アメリカの国立公園と言えば必ず挙がる場所がここではないでしょうか。

グランドキャニオンの起源は今から7000万年前、
この一帯を含む広い地域が地球の地殻運動により、
『カイバブ・アップリフト』とよばれる隆起を形成したことに始まります。

約4000万年前、雨水を集め、流れ出るコロラド川による侵食が始まって、
峡谷は500万年前にほぼその全容を現し、
現在見られるような峡谷になったのは、約200万年前だそうです。

そして今もなお、侵食は続いているのです。
グランドキャニオンは平均深度およそ1200㍍、長さ446㎞、
幅6㎞~29㎞に及ぶ。
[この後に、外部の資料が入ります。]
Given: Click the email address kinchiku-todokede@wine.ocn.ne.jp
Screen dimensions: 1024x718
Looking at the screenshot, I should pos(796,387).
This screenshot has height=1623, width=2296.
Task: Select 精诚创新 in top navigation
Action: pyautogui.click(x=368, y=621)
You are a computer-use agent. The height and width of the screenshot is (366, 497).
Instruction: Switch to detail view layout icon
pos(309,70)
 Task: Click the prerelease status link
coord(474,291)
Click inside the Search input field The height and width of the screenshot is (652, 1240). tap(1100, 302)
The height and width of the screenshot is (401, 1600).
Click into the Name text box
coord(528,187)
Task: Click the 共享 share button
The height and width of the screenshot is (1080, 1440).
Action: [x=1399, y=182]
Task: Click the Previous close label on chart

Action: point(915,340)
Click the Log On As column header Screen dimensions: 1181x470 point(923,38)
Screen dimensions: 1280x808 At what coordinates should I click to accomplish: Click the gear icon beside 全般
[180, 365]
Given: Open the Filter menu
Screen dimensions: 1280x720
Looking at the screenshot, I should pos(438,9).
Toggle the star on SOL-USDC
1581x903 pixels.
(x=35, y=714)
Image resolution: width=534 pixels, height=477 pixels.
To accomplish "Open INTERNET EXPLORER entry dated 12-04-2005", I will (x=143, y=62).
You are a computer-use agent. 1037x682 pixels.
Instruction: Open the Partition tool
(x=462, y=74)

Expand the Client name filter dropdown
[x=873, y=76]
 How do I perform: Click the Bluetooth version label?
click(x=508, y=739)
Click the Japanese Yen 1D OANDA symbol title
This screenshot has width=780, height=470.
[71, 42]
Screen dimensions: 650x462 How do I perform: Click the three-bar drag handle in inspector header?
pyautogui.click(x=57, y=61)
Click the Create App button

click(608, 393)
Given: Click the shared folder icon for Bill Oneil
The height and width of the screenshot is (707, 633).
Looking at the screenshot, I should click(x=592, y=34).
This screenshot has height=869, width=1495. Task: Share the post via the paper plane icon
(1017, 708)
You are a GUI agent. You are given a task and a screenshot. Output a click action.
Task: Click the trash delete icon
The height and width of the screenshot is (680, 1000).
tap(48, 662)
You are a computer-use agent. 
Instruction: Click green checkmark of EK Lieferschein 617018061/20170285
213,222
最深地点は1800㍍。
と、ガイド本に書いてある通り書き記してみたけれど、訳わからない。
長さは東京から滋賀の琵琶湖辺りまでのようです。

コロラド川を境に南のサウスリムと北のノースリムに分かれています。
私達はサウスリムに滞在しました。

サウスリムといっても、これまたビューポイントはいくつもあるので
東側から見る景色と西側から見る景色では趣が違います。
一番東のデザートビュー《Desert View》

夕日の綺麗なヤバパイポイント《Yavapai Point》



 

【6日目】

朝日の綺麗なマーサーポイント《Mather Point》

少しでもこの峡谷を味わいたかったのでエンジェルトレイルに挑戦しました。

行けども行けどもコロラド川は遙か遠く。
陽射しが強く、途中で眺めを堪能し、引き上げてきました。

この旅もそろそろ終わりに近づいてきました。
ルート66を通ってラスベガスへと向かいます。

【ルート66とは】

1926年に創設されたアメリカ合衆国の国道。
イリノイ州シカゴとカリフォルニア州サンタモニカを結ぶ全長3,755km(2,347マイル)の道路。
1985年に州間高速道路の発達によりその役目を終え廃線となったが
この歴史ある国道を守るために保存運動が広がり
現在では、旧国道66号線(Historic Route 66)として
国指定景観街道(National Scenic Byway)に指定されている。(ウィキペディアより)

その保存運動の中心となった人物がアリゾナ州のセリグマンで
理髪店兼土産物屋を営んでいるエンジェルさんです。

そこには古き良きアメリカがありました。

今回のグランドサークル、これぞアメリカ!という旅でした。